TASK DETAILS:
In the answer, every entry must appear exactly as given.

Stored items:
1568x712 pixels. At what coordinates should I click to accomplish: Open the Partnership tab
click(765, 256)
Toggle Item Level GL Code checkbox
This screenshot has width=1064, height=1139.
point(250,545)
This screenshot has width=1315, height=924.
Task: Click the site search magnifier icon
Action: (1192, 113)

RESULT:
1568x712 pixels. At what coordinates should I click to accomplish: Open the Partnership tab
click(765, 256)
Toggle Item Level GL Code checkbox
This screenshot has width=1064, height=1139.
point(250,545)
This screenshot has width=1315, height=924.
Task: Click the site search magnifier icon
Action: (1192, 113)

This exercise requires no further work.